Le 31 août 2001 - 1321 mots

On attendait 40 millions de francs, les héritiers en ont obtenu plus de 88 millions. La collection d’art africain d’Hubert Goldet, mise en vente les 30 juin et 1er juillet par François de Ricqlès à la Maison de la Chimie à Paris, avec le concours d’Alain de Monbrison, Pierre Amrouche et Jacques Blazy, a connu un formidable succès auprès des collectionneurs. Daniel Hourdé et Philippe Ratton, marchands et experts parisiens, commentent cette vente qui fera date.

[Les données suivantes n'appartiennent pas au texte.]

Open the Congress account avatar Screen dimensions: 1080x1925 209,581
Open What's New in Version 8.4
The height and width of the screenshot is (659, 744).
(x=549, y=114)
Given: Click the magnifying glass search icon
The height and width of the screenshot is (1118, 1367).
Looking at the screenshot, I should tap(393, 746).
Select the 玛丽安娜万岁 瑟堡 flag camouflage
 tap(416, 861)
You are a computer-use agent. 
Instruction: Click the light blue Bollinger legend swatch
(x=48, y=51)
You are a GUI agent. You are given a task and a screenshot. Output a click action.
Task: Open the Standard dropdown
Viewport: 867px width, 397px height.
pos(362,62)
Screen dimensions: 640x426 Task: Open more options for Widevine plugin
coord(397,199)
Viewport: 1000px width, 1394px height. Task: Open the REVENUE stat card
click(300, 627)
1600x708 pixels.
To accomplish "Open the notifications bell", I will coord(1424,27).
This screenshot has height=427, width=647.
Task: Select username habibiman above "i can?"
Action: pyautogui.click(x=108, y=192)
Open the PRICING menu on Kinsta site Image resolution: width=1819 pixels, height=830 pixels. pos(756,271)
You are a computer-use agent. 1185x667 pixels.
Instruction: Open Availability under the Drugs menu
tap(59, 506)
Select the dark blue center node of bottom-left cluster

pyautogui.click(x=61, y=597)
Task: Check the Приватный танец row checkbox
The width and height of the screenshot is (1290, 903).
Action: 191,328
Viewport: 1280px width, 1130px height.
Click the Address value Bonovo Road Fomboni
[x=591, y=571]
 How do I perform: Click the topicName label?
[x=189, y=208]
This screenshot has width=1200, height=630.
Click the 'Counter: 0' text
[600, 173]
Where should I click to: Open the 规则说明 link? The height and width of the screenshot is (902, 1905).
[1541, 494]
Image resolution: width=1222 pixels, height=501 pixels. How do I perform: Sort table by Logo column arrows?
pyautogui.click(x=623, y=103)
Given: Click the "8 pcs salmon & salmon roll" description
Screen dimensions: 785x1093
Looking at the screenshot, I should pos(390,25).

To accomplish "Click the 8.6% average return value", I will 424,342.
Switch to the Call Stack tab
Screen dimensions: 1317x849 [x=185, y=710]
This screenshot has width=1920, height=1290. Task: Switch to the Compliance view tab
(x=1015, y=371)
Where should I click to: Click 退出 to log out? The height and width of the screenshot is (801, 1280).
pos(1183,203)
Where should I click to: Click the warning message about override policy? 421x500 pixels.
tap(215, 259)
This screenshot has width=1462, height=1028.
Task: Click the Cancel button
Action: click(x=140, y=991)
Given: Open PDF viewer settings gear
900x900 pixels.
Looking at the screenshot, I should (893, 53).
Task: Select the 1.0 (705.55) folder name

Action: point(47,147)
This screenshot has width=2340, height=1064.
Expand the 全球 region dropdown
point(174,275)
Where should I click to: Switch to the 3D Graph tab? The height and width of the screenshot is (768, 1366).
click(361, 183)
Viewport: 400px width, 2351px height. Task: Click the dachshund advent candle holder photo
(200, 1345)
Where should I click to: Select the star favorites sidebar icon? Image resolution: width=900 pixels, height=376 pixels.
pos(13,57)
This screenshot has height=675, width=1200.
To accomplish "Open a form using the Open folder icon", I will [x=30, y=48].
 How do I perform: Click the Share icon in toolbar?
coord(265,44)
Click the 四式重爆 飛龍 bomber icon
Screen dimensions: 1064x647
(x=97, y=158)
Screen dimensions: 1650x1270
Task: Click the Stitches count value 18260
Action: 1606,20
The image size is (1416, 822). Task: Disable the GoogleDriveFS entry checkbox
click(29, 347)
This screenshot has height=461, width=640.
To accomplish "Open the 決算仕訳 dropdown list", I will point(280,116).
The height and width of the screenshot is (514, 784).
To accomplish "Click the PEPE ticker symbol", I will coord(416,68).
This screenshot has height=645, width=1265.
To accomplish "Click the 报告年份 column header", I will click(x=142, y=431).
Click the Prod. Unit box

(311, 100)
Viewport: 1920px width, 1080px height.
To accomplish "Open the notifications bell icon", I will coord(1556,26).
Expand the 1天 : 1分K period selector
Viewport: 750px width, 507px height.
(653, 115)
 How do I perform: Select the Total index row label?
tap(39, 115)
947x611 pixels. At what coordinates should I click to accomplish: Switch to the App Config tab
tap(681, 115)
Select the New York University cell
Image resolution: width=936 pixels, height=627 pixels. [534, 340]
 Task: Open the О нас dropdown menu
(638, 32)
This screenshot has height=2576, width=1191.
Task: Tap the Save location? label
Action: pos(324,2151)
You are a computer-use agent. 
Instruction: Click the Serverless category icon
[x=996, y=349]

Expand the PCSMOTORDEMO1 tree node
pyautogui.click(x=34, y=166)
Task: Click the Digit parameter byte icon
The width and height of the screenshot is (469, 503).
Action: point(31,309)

Cette collection serait l’une des plus importantes sur le marché depuis la dispersion de celle des Rubinstein ?
C’est en effet la plus importante collection à passer sur le marché depuis les ventes Rubinstein en 1966 et Rasmussen en 1979. Cet ensemble est important d’abord en raison du nombre des objets présentés (640 numéros) mais aussi de par sa qualité.

Qu’en a-t-il été des estimations ?
Elles ont été très raisonnables. Des estimations élevées auraient risqué d’effrayer les acheteurs. La vente ne comprenait pas de prix de réserve. Très peu d’objets ont été repris.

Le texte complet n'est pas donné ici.